Jimmy Cricket described Paul Melba, who has died aged 84, as one of the finest comedians and impressionists in showbusiness.
Paul Melba, whose real name was Francis ‘Frank’ Staunton, passed away on 11 August from heart failure.
The dad-of-three grew up in Huyton on Merseyside and went on to enjoy a successful career on stage and television.
It included him performing at the Royal Variety Performance and he became friends with some famous celebrities.
He was known for voice impressions of stars such as James Mason, John Wayne, Eric Morecambe, Ken Dodd and Billy Connolly.
Paul also did memorable singing impressions of the likes of Frank Sinatra and Sammy Davis Jnr among many others.
Northern Irish entertainer Jimmy said on social media: “Sad to hear of the passing of one of showbiz’s finest comedians and impressionists the great Paul Melba.
‘Great entertainer and gentlemen‘
“Known for his classy mimicking of the great stars from the Golden Age of Hollywood, alongside his acclaimed James Mason voice, amongst others! R.I.P.”
Jimmy’s post prompted tributes from others.
:: Met him once lovely talented man Jimmy will be greatly missed!
:: A great entertainer and gentlemen, RIP
Paul’s daughter, Kate Richards, 50, organised the fundraiser, saying: “I am so sad to say that my Father passed away peacefully at his home in Spain on the 10th of August.
“Unfortunately his financial circumstances were not great and he left no will.
‘Dad would have been so overwhelmed’
“I am sorry to say that we are struggling to find the money to cremate my Father and need to raise the funds to do this due to our own personal financial circumstances.

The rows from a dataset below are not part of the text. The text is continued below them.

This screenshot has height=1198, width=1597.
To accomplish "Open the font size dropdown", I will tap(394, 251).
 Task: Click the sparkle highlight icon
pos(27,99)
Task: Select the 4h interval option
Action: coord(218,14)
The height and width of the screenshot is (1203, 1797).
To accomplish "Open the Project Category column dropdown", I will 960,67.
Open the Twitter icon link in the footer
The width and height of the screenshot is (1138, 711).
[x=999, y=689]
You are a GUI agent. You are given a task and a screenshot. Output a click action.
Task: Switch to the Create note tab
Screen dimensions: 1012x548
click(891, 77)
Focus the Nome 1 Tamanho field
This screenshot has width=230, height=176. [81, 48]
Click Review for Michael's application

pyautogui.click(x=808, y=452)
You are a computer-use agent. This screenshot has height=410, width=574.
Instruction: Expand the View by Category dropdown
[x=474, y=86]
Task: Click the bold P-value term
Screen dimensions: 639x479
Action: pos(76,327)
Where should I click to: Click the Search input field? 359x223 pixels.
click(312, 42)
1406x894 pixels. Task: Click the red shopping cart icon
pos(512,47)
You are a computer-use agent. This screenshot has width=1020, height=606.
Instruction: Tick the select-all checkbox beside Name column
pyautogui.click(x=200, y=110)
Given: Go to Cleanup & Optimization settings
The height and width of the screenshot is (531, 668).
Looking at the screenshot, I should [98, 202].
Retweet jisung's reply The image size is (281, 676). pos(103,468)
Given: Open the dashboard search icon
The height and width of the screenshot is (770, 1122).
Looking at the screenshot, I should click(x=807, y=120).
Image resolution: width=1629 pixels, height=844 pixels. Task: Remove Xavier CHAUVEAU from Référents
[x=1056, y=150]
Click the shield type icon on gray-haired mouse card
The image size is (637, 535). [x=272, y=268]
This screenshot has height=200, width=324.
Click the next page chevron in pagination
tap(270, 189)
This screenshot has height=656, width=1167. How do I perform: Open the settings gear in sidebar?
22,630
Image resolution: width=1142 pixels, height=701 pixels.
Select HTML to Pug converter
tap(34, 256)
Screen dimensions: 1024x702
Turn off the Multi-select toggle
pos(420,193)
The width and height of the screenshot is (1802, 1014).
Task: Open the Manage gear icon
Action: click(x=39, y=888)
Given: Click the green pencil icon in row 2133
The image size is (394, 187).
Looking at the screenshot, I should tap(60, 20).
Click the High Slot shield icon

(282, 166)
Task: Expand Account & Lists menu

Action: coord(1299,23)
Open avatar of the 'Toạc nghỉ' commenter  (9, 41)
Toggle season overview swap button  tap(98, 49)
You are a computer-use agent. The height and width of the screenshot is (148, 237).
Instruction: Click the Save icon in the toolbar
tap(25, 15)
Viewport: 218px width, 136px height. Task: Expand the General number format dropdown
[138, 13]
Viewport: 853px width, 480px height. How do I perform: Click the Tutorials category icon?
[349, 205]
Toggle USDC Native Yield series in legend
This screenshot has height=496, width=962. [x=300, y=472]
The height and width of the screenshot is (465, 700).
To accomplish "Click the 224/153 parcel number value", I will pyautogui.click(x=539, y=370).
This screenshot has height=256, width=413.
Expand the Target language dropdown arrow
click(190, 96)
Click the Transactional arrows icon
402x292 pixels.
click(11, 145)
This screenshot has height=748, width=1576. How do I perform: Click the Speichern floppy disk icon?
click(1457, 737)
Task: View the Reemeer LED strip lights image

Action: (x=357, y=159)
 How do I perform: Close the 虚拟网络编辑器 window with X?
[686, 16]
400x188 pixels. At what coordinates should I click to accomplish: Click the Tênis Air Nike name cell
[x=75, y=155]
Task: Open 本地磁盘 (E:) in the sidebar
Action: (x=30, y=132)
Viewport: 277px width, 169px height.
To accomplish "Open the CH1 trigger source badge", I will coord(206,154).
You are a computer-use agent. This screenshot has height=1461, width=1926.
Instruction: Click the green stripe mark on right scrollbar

“Anything you can donate would help towards easing the financial responsibility which has been placed solely with me.
“Many thanks for anything you can spare.
The target was £3,000 and Kate posted again several days later.
She said: “Thank you so much for all of your help, Dad would have been so overwhelmed.
“We have reached the goal with further donations from The Royal Variety Charity & The Water Rats charity.”